▶ [Work instructions]: Please leave out pictures and print exactly the lines from the one that has "Uncheck the checkbox for domain ID 10" through the last line of the material below.

▶ [Information provided]:
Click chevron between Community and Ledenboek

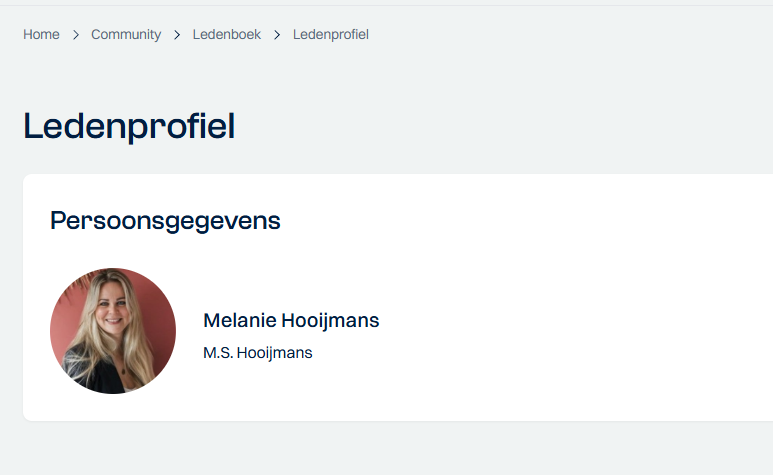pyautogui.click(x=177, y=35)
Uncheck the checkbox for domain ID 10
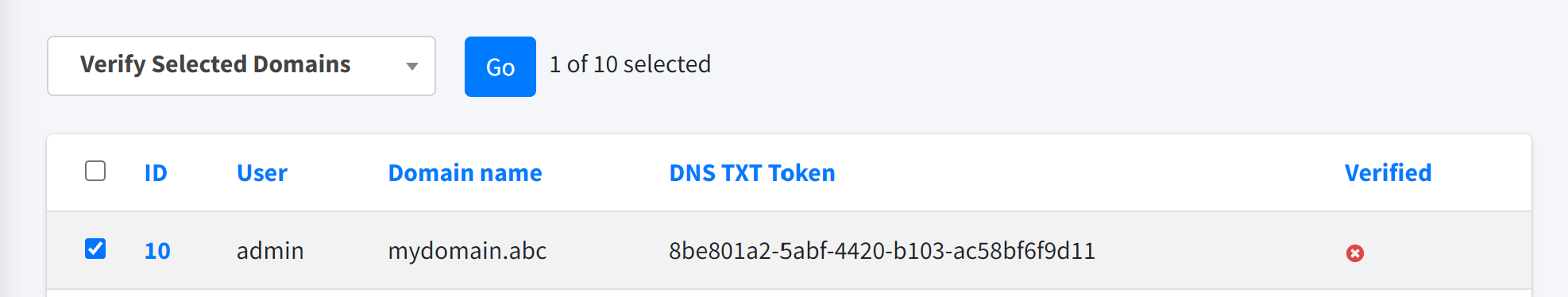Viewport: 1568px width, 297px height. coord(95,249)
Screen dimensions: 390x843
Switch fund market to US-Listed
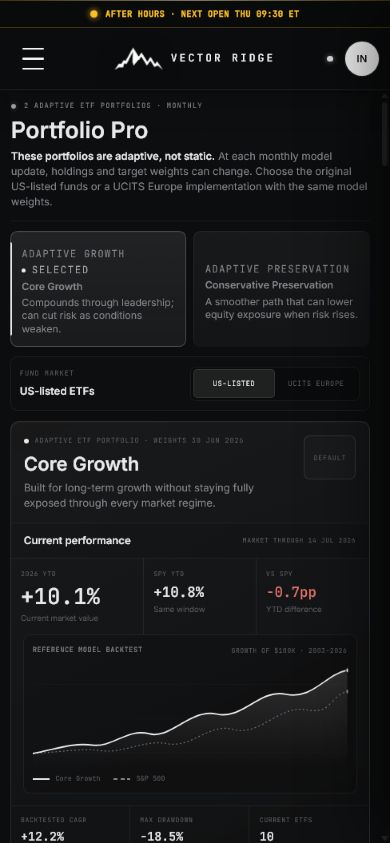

▶ [Answer to this task]:
Uncheck the checkbox for domain ID 10
Viewport: 1568px width, 297px height. coord(95,249)
Screen dimensions: 390x843
Switch fund market to US-Listed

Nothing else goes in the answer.